Le bâtiment s’implante à l’angle du boulevard Saint-Georges et de la rue des Gazomètres et libère une place qui créera une remarquable entrée sur l’Ecoquartier Jonction, ce que le reste du projet n’a pas réussi à faire.
Un grand espace de 18'500 m2 en sous-sol abrite les biens culturels de la Ville de Genève (photo : Roman Keller, Eik Frenzel)
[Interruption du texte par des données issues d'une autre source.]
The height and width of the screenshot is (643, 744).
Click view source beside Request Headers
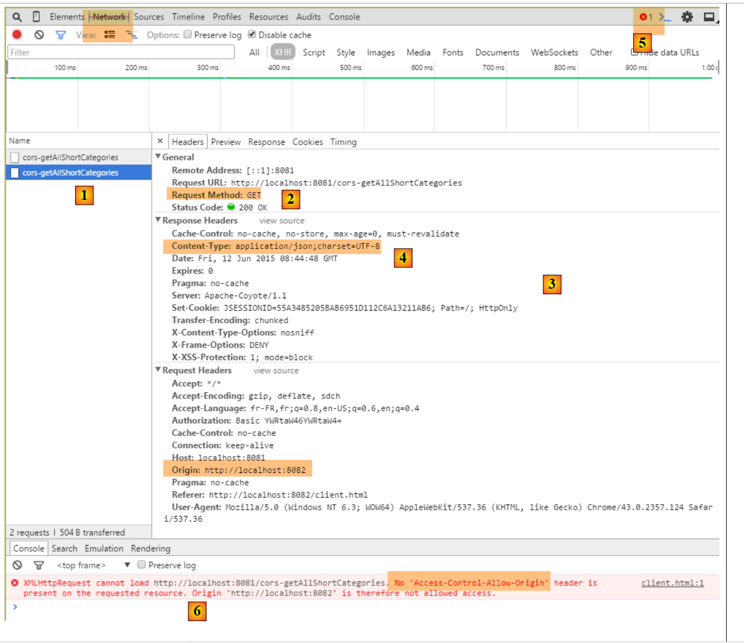[x=276, y=370]
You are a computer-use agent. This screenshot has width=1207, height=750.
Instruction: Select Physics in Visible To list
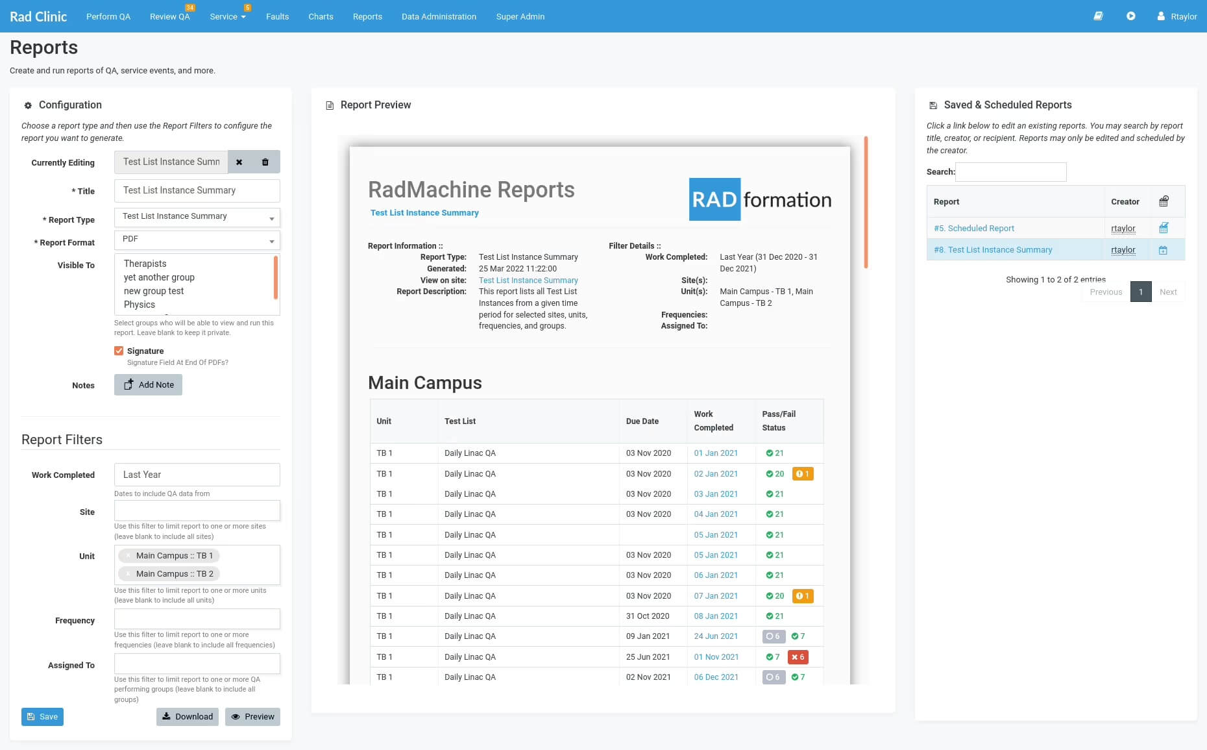coord(140,305)
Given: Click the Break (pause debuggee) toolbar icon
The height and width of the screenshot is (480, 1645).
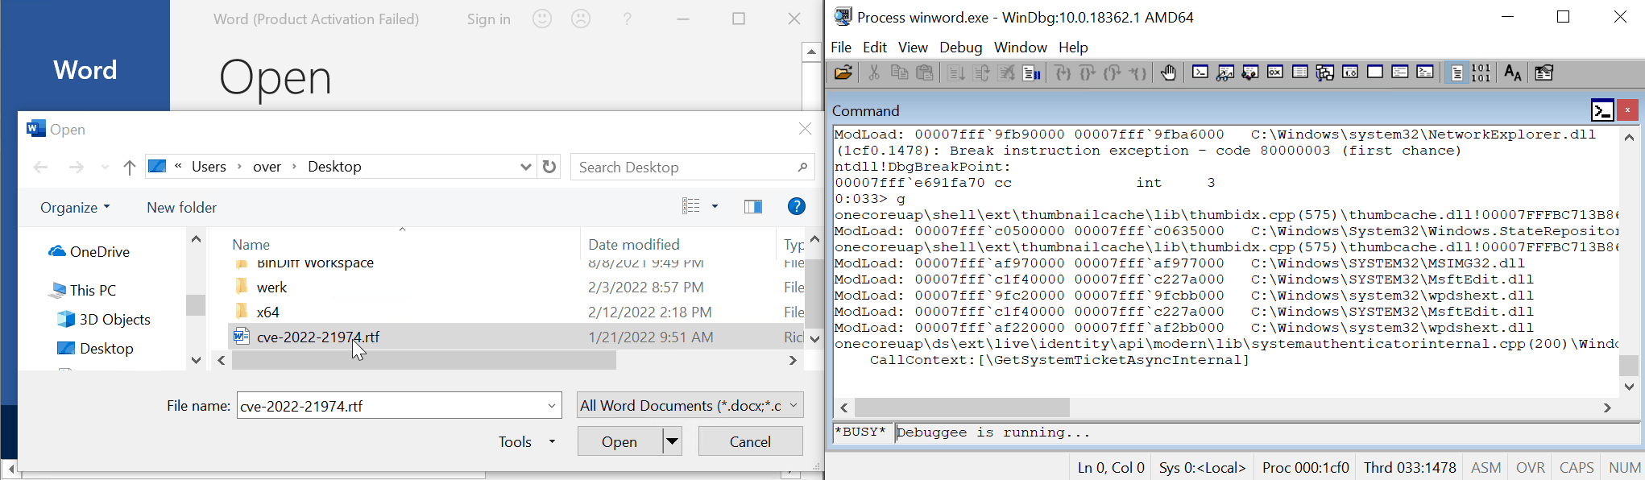Looking at the screenshot, I should [x=1031, y=73].
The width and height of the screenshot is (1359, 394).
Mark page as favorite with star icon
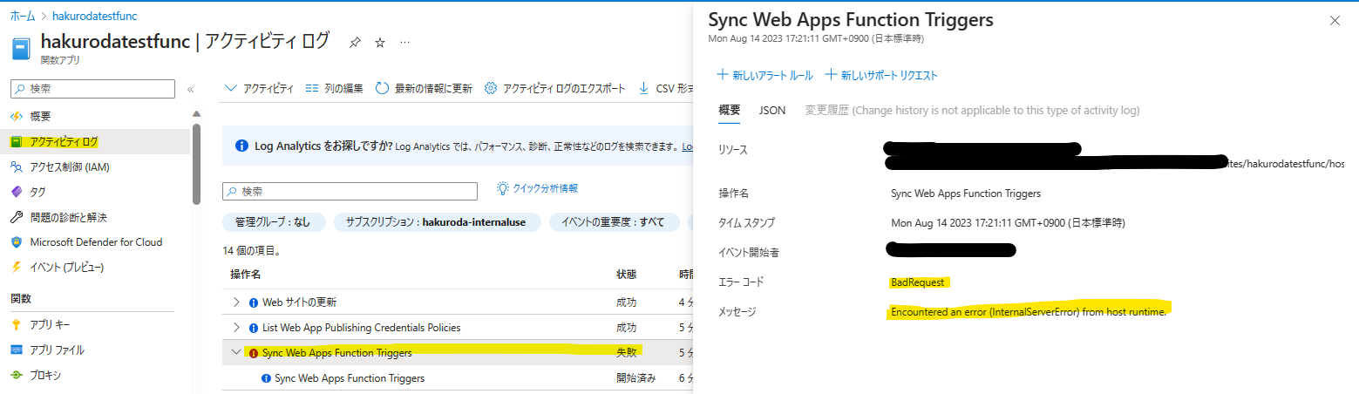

Plusieurs genevois aiment critiquer ce nouvel écoquartier. La critique la plus courante est que c’est un espace sans verdure, et donc, que ce n’est pas un « éco-quartier ». Peu importe la définition de ce néologisme, ce projet se veut définitivement urbain. La verdure est plutôt réservée aux habitants qui bénéficient de potagers en toiture et de cours intérieures végétalisées. Le préfixe éco est attribuable aux longues démarches participatives mises en œuvre dès les balbutiements du projet, à la reconversion d’un site contaminé, aux appartements en coopérative d’habitation, aux espaces extérieurs exempts de voiture et à l’utilisation d’énergies renouvelables. A ce sujet, les bâtiments sont reliés au nouveau réseau de chauffage à distance qui récupère la chaleur de l’eau du Rhône et couvre 90% des besoins de chauffage des bâtiments.